Smaller than the rhododendron in blooms, the laurel shows more exquisite colouring, and more interesting and beautiful forms from bud to seed. First, the buds, little fluted cones of vivid pink, make with the green of the new leaves one of the finest colour combinations to be found in any shrub. The largest ones open first, spreading into wide, 5-lobed corollas with ten pockets in a circle around the base of each. Ten stamens stand about the free central pistil, and the anther of each is hid in a pocket, its filament bent back. This is a curious contrivance, and well worth looking into.

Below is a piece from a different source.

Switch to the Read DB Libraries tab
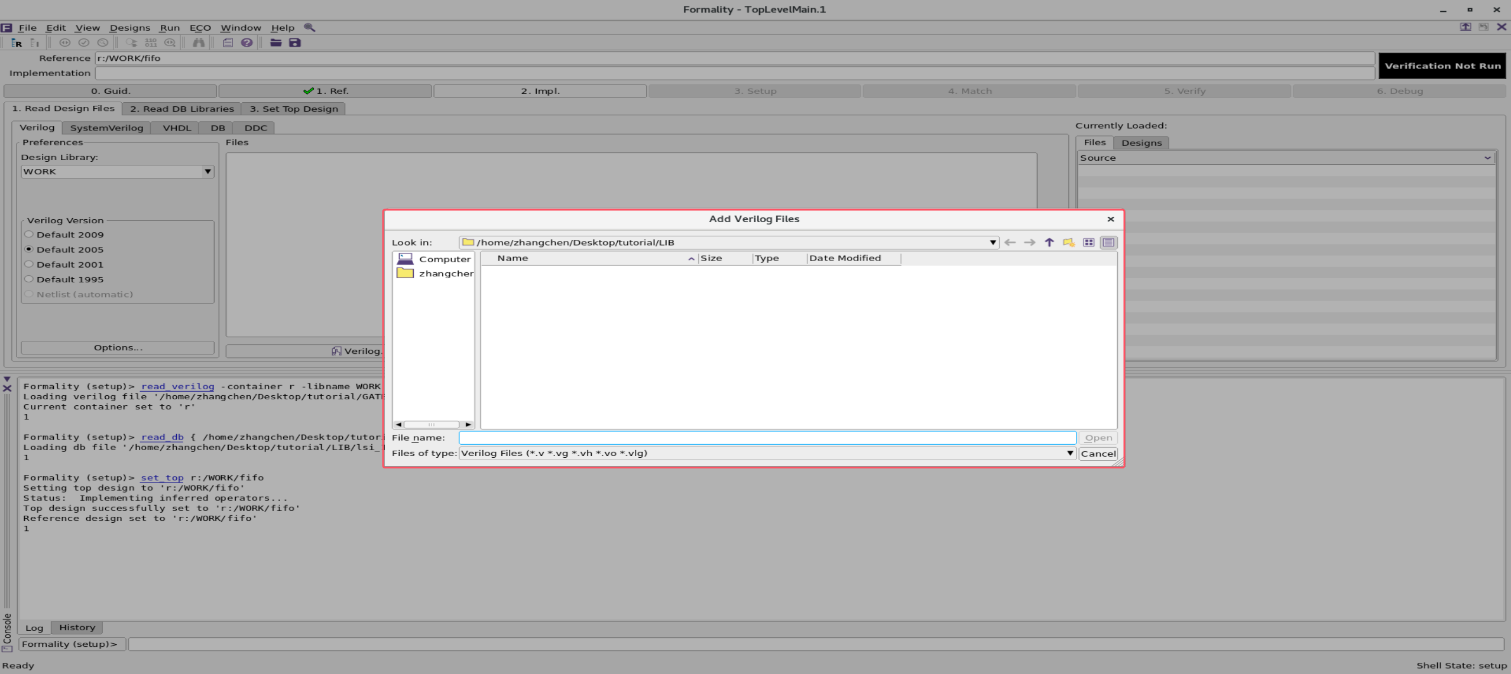 (x=181, y=109)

There is a bee lighting on the border, and probing the tube of the corolla for honey. Her clumsiness makes her Nature's agent for the fertilising of these flowers. As she steps on a bent filament, it straightens itself with a spring, the hidden anther is drawn forth and bangs against her furry body, dusting her well with the pollen, which comes in a jet out of a small pore at the top of the anther. The mountain laurel is not self-fertile. Only insects, gathering nectar by the hour, fertilise these flowers. They brush their pollen-laden bodies against the erect pistils, thus bringing about cross-fertilisation wherever they go. A net tied over a mass of blossoms, excluding the bees, will defeat Nature, for the stamens are never released, though the pollen cells are ripe and waiting, as is the sticky stigma in their midst. No seed will be set, though all about, on branches not covered, little flattened green capsules, each waving a curved green wand aloft, ripen their seeds and cast them in the fall.

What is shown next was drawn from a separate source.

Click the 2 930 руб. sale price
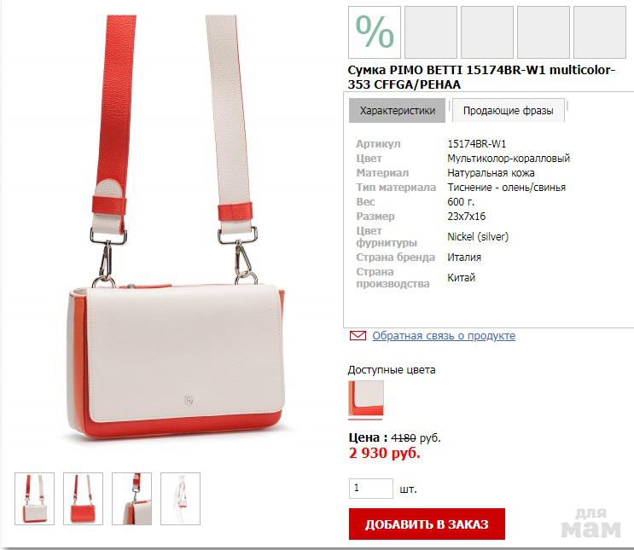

The mountain laurel is being stripped from its native hills in wholesale quantities: first, by the nurserymen, for the decorative planting of private estates; second, by collectors of Christmas greens. , In the blossoming season the bushes are mutilated by thoughtless persons-collectors who will sell the flowers, and thoughtless, greedy persons who "can't stop picking because they are so beautiful." The present moment is the only portion of time these people consider.

The makers of wooden spoons, ladles, rustic furniture and pipes are despoiling the Southern woods of rhododendron and laurel. The end of these beautiful heaths is not so far off, unless the ruthless destruction of them in the wild woods can be checked. There is no more beautiful garden shrub than Kalmia. It is easily propagated from seed in nurseries, and should be obtained from these sources. It is hardy and thrifty farther north than rhododendron.

Transplanting from the wild is precarious business with heaths, and the average person fails utterly. In the name of this genus, Linnaeus commemorates the devoted labours of Peter Kalm, the Swedish traveller and botanist, through whose eyes "the father of botany" saw the wonderfully rich and varied flora of the New World.